Guzzle Client - ja-guzzle/guzzle_docs GitHub Wiki
- Guzzle Client
- Guzzle UI
- Guzzle API
- Call Guzzle REST API which triggers job group:
- Call Guzzle REST API which initializes a batch record:
- Call Guzzle REST API which initializes batch records for multiple days:
- Call Guzzle REST API which triggers a stage of the batch:
- Call Guzzle REST API which triggers multiple stages of the batch:
- Guzzle CLI
There are 3 Guzzle client services for interacting with Guzzle core services.
- Guzzle UI
- Guzzle API
- Guzzle CLI
Let's go through each of the Guzzle client service in details below.

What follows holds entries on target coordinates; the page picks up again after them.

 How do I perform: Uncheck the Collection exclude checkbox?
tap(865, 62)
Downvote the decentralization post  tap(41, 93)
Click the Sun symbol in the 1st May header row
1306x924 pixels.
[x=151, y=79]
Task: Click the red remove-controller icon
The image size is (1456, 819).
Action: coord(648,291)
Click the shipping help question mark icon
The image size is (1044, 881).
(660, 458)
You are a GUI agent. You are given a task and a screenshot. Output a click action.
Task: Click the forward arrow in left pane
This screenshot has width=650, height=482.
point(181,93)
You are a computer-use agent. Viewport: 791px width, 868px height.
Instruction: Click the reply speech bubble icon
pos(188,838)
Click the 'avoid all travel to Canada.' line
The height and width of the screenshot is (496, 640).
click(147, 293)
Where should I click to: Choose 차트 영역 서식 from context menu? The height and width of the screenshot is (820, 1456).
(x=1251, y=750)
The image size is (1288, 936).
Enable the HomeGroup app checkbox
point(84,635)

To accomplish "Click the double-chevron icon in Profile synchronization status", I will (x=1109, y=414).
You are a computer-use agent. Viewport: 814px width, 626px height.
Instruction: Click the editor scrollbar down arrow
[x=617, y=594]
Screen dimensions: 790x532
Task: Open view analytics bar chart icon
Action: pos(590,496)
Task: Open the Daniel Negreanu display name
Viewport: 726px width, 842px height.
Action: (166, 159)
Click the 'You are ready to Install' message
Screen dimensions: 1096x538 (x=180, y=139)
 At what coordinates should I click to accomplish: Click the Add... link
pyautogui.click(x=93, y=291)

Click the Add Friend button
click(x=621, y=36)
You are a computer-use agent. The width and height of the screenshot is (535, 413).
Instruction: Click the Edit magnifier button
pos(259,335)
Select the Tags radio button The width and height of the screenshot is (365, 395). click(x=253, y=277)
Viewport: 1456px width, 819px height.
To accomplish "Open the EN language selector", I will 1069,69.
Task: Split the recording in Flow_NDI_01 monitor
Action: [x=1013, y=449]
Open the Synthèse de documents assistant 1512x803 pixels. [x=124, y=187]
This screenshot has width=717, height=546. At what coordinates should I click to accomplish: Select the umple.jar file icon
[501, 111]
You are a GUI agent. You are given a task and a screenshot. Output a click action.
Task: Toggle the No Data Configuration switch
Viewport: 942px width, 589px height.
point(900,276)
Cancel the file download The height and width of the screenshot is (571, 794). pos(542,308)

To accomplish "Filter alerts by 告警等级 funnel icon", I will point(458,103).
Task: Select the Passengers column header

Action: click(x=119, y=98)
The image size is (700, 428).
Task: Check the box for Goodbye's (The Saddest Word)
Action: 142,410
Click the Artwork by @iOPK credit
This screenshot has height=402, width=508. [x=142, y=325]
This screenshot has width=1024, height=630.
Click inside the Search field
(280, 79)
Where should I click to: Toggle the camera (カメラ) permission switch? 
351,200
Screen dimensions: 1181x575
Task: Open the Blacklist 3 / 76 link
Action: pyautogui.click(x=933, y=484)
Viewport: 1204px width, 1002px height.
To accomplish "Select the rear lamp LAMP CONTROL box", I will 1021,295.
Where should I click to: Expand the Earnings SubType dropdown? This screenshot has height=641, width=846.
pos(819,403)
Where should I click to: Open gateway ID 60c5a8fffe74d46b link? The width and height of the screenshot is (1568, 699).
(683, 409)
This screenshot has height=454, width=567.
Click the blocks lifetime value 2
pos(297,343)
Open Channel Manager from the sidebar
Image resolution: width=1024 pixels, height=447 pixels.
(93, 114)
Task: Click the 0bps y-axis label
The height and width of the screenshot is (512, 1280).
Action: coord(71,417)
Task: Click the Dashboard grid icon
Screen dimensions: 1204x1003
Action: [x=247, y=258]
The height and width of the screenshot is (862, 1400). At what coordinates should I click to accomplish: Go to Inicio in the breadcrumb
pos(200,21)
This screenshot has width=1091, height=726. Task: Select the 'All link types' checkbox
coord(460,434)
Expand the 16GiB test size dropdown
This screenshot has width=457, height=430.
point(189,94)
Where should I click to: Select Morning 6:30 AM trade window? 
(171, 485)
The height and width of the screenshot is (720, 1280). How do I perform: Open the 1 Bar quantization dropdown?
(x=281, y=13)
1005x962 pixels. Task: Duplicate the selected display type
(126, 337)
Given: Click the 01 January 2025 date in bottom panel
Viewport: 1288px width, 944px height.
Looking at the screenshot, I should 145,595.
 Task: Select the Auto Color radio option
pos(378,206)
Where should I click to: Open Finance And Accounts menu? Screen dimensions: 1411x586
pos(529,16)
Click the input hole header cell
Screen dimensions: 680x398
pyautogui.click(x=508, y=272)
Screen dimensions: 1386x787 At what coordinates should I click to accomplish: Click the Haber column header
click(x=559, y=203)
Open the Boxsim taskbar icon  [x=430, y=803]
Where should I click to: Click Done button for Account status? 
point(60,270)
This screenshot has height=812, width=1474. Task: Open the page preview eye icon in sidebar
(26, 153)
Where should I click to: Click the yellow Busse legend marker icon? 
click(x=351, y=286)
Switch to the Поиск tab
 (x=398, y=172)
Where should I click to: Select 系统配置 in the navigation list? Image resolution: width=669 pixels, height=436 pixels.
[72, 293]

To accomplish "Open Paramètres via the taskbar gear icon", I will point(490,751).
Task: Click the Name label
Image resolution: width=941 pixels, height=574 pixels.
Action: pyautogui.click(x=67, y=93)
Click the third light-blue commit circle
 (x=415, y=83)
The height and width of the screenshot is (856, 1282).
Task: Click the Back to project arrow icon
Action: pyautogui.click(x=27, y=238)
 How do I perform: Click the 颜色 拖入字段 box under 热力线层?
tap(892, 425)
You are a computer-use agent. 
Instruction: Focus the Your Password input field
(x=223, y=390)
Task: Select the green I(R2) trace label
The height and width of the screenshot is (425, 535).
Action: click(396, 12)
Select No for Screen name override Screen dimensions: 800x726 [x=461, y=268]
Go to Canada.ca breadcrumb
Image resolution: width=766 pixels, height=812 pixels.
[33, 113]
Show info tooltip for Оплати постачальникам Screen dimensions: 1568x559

Guzzle Web UI is very user friendly web interface to author, execute and monitor Guzzle jobs. You can perform following activities using Guzzle Web UI,
- Create connections for reading/writing various technologies
- Configure spark compute and environments
- Configure GIT for code version management
- Create jobs configurations for ingestion, processing, recon, housekeeping, constraint checks etc.
- Download job metadata
- Sync Atlas metadata for building lineage
- Define, execute and monitor batches
- User access management using different built-in Personas for access control
- Define workflow for manual file uploads for data ingestion
You with deal with Guzzle API call mostly if it is Guzzle cloud setup. There is detailed step by step guid available on how to integrate Guzzle API with Azure Data Factory (ADF) in Azure Cloud setup. Please refer wikipage here at - Call Guzzle from Azure Data Factory
For various Guzzle API call, quick reference to syntaxes to be used are as follows,
Request Body:
{
"system": "test",
"location": "SG",
"business_date": "2020-04-02 16:01:27",
"guzzle.spark.name": "local1",
"job_group": "USERS_INGESTION",
"environment": "test2"
}
When we debug pipeline, we will get job instance id of triggered job group in response of API call (similar to job trigger API)
Request Body:
{
"contextParams": {
"system": "sp"
},
"businessDate": "2020-04-02 16:11:38",
"environment": "test2"
}
When we debug pipeline, we will not get anything in response of the API call
Request Body:
{
"contextParams": {
"system": "sp",
"location": "all"
},
"businessDateRange": {
"startDate": "2020-04-02 16:00:00",
"endDate": "2020-04-06 16:00:00"
},
"period": "1",
"environment": "test2"
}
When we debug pipeline, we will not get anything in response of the API call
Request Body:
{
"param1": "value1",
"system": "sp",
"guzzle.spark.name": "local1",
"stage": "STG",
"environment": "test2"
}
When we debug pipeline, we will not get anything in response of the API call
Request Body:
{
"param1": "value1",
"system": "sp",
"guzzle.spark.name": "local1",
"stage": "STG,FND,PLP",
"environment": "test2"
}
When we debug pipeline, we will not get anything in response of the API call
You can use Guzzle CLI using one of shell script guzzle.sh
located under $GUZZLE_HOME/scripts
directory.
If you execute this script on $ prompt it will print the entire help for working with Guzzle CLI as seen below,
Usage: ./guzzle.sh [COMMAND]
where COMMAND is one of:
run
use to run job or stages
job
to run adhoc guzzle job.
usage: ./guzzle.sh run job job_name environment [parameters] [spark_config]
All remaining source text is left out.